**課題 A:** 雇用保険被保険者証についての本文のうち、「雇用保険被保険者証は雇用保険の加入時に発行される証明書」と「は通知書に記載されています。」の間を、両端の語句も含めてそのまま書き出してください。
**課題 B:** 雇用保険被保険者証はどの時点で発行されると本文に書かれていますか。
**課題 C:** 雇用保険被保険者証についての本文を2文で要約してください。

**本文:**
-=-=-

雇用保険被保険者証の概要について|必要な場面や手続き方法について解説
一定条件を満たす企業や従業員は、雇用保険の加入手続きを行う必要があります。そして、手続きを終えると交付される書類が、雇用保険被保険者証です。事業主・従業員それぞれに、雇用保険被保険者証が必要になる場面はさまざまあります。申請が遅れると手続きが煩雑になるため、やり方や期限を確認し、スムーズに発行できるように備えておくと安心です。
そこで本記事では、雇用保険被保険者証の手続き方法について解説します。必要なタイミングや再発行手続きについても紹介するので、ぜひお役立てください。
雇用保険被保険者証の概要について
まずは、雇用保険被保険者証の概要や記載内容について解説します。実物を見たことがない方や、交付手続きを初めて担当する方はぜひ参考にしてみてください。
雇用保険被保険者証は雇用保険の加入時に発行される証明書
雇用保険被保険者証は、雇用保険の加入時に発行される書類です。
記載されている内容
記載内容は、以下の通りです。
- 被保険者番号
- 被保険者(従業員)氏名
- 被保険者(従業員)の生年月日
このように、雇用保険被保険者証には個人を特定できる重要情報が記載されているため、取り扱いには十分注意しましょう。資格取得日や事業所名は通知書に記載されています。

-=-=-

**提供資料:**

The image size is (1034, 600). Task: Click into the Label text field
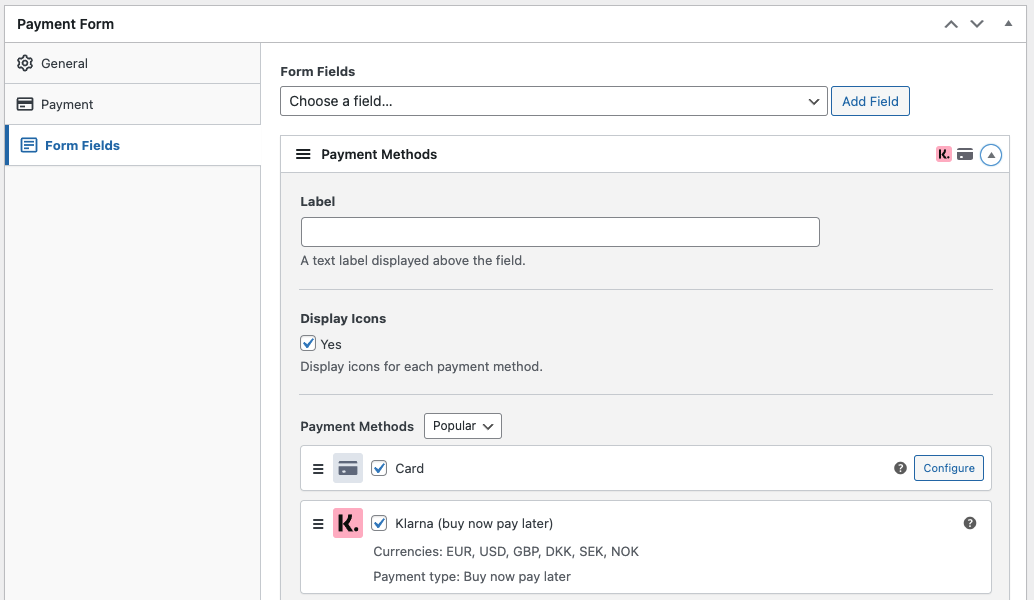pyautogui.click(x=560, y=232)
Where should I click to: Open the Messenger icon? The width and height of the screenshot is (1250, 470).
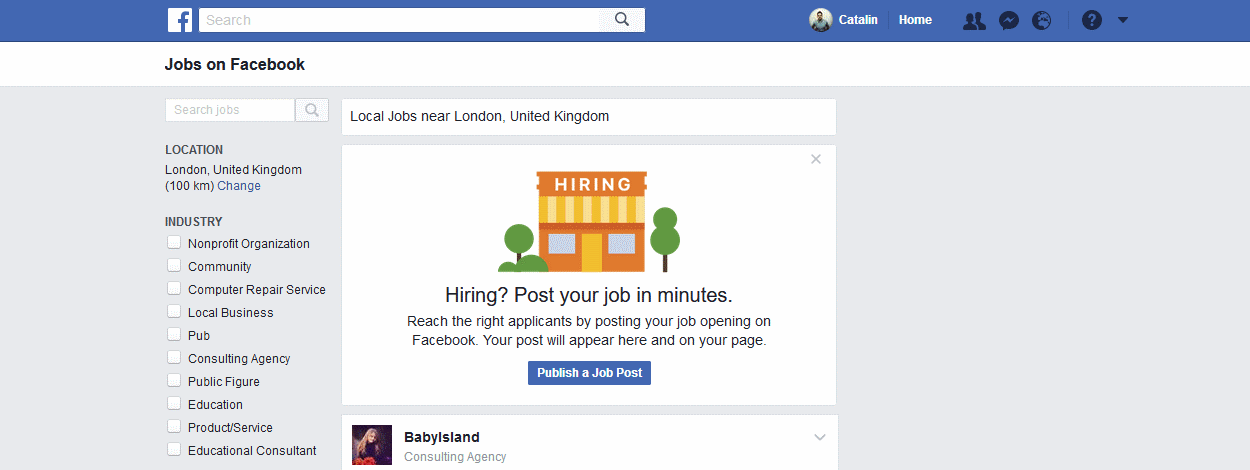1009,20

-=-=-

**解答 A:**
雇用保険被保険者証は雇用保険の加入時に発行される証明書
雇用保険被保険者証は、雇用保険の加入時に発行される書類です。
記載されている内容
記載内容は、以下の通りです。
- 被保険者番号
- 被保険者(従業員)氏名
- 被保険者(従業員)の生年月日
このように、雇用保険被保険者証には個人を特定できる重要情報が記載されているため、取り扱いには十分注意しましょう。資格取得日や事業所名は通知書に記載されています。

**解答 B:** 雇用保険の加入時に発行されます。

**解答 C:** 雇用保険被保険者証は雇用保険の加入時に発行される書類で、事業主・従業員それぞれに必要になる場面がさまざまあります。被保険者番号や氏名、生年月日など個人を特定できる重要情報が記載されているため、取り扱いには十分な注意が必要です。